At first glance it seems like the pharisee’s main issue is that he is too focused on himself while the tax collector’s focus is completely on himself. However, when looking closer at the pharisee’s words, he too is focused primarily on himself. The main difference between their two prayers is the pharisee is focused on his own achievements while the tax collector is focused on his own depravity and desperate need for God’s mercy. In other words, the first is focused on earning his own salvation while the latter is focused on coming to God for a salvation he could never earn or achieve on his own. It takes great humility to let go of our own striving to be good enough for God’s love and to earn our own salvation and admit we are utterly helpless and in desperate need of a savior.

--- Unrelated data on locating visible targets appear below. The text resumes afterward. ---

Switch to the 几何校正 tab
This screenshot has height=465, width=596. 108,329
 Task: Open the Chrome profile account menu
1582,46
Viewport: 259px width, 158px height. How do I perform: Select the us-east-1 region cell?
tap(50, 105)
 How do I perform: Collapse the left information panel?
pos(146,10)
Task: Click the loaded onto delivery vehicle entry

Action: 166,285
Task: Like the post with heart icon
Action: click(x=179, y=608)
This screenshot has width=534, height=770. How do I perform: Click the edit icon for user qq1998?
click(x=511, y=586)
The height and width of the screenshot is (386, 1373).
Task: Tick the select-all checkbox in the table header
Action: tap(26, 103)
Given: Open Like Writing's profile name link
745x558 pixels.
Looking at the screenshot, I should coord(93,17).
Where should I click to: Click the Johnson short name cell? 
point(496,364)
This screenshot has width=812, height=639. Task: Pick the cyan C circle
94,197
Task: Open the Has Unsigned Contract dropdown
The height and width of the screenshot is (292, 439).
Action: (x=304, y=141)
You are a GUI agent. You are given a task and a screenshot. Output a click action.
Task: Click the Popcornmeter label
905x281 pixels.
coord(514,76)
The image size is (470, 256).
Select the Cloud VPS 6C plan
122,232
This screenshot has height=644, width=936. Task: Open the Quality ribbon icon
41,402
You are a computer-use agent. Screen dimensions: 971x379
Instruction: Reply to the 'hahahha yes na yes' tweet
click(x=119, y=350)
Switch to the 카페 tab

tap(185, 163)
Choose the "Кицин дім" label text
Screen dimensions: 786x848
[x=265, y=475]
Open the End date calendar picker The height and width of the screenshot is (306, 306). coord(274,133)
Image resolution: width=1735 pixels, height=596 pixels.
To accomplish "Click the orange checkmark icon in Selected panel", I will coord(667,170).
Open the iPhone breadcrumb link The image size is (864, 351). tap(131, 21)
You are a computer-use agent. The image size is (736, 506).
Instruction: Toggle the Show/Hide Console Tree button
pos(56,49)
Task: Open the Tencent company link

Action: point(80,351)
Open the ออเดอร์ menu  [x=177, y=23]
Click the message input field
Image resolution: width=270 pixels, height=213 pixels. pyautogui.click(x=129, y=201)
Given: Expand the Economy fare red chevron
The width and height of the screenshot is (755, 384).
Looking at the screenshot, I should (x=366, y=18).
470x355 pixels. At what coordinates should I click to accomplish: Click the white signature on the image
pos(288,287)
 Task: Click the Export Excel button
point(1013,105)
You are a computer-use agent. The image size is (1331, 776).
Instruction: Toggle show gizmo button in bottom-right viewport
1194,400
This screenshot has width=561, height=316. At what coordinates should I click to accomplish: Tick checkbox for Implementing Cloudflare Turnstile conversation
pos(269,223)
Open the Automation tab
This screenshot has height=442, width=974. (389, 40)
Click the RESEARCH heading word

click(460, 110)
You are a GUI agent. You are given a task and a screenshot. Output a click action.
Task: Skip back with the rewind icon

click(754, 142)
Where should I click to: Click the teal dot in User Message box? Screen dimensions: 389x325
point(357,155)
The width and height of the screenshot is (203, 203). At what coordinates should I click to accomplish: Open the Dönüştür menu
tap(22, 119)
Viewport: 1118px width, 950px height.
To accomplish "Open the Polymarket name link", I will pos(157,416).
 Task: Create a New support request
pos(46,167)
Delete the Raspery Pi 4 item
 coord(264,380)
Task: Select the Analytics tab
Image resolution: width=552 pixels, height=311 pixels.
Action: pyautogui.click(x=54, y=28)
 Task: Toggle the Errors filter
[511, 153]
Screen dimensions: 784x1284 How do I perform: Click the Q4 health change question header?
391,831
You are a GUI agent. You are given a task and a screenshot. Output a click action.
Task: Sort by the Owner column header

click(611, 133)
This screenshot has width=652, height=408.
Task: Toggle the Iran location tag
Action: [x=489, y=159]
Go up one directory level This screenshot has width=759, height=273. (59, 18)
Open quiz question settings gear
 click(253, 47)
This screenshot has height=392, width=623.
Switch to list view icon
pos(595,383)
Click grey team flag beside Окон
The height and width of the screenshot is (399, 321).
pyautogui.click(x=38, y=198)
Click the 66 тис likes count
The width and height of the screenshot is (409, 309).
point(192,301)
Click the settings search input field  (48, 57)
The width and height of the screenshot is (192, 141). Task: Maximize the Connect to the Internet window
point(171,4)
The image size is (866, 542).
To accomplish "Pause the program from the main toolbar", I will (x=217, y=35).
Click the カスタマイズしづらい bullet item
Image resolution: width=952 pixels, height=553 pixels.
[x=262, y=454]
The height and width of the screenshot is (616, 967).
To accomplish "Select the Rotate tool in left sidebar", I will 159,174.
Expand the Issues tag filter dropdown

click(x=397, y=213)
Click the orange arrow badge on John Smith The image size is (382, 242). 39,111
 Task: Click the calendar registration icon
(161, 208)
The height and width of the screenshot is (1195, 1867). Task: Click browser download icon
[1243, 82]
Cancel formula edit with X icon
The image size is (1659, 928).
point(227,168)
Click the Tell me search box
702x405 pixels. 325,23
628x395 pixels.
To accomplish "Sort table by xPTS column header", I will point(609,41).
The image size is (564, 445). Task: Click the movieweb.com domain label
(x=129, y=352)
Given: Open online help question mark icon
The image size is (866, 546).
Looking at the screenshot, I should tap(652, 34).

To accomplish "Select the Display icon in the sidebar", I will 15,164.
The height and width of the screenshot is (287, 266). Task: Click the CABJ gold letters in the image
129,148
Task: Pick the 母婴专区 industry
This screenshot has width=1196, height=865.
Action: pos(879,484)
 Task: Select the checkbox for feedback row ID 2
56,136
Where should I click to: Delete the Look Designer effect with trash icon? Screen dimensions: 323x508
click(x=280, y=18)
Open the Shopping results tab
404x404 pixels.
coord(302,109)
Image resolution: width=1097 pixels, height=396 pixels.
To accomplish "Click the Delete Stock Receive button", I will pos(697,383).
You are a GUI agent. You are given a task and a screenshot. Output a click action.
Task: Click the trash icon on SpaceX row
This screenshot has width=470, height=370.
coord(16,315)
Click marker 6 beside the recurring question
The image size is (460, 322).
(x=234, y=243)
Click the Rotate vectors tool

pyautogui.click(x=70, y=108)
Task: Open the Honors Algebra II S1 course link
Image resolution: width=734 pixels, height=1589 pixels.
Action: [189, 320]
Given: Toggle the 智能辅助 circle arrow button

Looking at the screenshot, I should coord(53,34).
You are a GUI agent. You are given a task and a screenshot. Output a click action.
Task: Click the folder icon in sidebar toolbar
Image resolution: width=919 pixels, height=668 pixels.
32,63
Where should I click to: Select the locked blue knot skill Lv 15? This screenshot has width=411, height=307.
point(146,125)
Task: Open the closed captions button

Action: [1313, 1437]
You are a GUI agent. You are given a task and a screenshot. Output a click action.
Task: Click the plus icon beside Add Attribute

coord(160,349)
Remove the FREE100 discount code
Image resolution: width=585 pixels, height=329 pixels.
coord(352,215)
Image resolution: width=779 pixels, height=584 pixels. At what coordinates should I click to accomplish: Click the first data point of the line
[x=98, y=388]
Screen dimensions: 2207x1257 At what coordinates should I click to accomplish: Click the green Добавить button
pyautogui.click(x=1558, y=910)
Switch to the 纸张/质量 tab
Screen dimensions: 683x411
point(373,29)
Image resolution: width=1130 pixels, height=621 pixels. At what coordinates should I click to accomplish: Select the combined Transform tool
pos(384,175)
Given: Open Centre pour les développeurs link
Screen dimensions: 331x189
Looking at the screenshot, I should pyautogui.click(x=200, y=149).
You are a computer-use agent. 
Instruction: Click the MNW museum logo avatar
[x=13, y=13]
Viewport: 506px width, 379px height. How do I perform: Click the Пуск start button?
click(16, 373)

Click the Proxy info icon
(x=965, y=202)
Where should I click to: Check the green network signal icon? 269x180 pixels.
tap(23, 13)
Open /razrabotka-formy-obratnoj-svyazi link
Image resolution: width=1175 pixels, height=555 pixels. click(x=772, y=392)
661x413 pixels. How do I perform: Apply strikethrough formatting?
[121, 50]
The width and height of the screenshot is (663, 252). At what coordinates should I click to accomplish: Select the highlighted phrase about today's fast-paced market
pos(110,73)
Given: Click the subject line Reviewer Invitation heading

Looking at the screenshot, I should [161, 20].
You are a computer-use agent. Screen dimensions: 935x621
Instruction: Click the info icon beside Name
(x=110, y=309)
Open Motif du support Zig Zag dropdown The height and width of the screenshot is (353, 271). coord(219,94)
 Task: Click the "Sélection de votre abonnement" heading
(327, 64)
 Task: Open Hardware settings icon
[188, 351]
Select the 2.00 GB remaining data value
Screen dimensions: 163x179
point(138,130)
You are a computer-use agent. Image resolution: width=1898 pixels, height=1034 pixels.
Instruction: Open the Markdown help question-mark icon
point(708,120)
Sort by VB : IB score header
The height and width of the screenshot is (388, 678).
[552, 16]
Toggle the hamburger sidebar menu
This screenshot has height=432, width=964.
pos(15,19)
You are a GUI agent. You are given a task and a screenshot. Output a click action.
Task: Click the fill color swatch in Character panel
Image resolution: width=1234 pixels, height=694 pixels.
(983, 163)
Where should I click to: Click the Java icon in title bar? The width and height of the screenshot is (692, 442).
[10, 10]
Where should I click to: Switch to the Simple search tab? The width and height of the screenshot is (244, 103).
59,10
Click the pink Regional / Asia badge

The Pharisee brags all about how much he fasts and gives to God while the tax collector simply confesses, he is a sinner and asks for God to show him mercy. In both this parable and the story of Naaman we can see a consistent theme: we must humble ourselves to receive God’s mercy and healing. 

 

         Pride is one of the biggest barriers to break through. We will never be able to fully accept God’s free gift of forgiveness and live in the light of His redemption and freedom in our lives until we lay down this stumbling block. The Apostle James writes: 

 

         “So humble yourselves before God. Resist the devil, and he will flee from you. Come close to God and God will come close to you. Wash your hands, you sinners; purify your hearts, for your loyalty is divided between God and the world. Let there be tears for what you have done. Let there be sorrow and deep grief. Let there be sadness instead of laughter, and gloom instead of joy. Humble yourselves before the Lord, and he will lift you up in honor,” (James 4: 7 - 10, NLT). 

 

         In this passage, James describes the mind set we should have towards our sin. He equates humbling ourselves to resisting the devil and tells us to grieve over our sin. God will forgive us like He forgave the tax collector and heal us like He did Naaman but for Him to be able to we must first acknowledge our need for Him. Our puffed-up egos leave no room for His glory when we are convinced we can become righteous on our own. It’s time we laid down our pride and need to be the best, most popular person in the room for a humility in which knowing there is a God who loves us enough to choose us in the midst of our deepest mistakes and pain is all we need to feel valuable and enough. May we rest today in the knowledge that we don’t have to do anything to earn His love which He gives to us no matter who we are and what we’ve done. His love; His sacrifice is enough.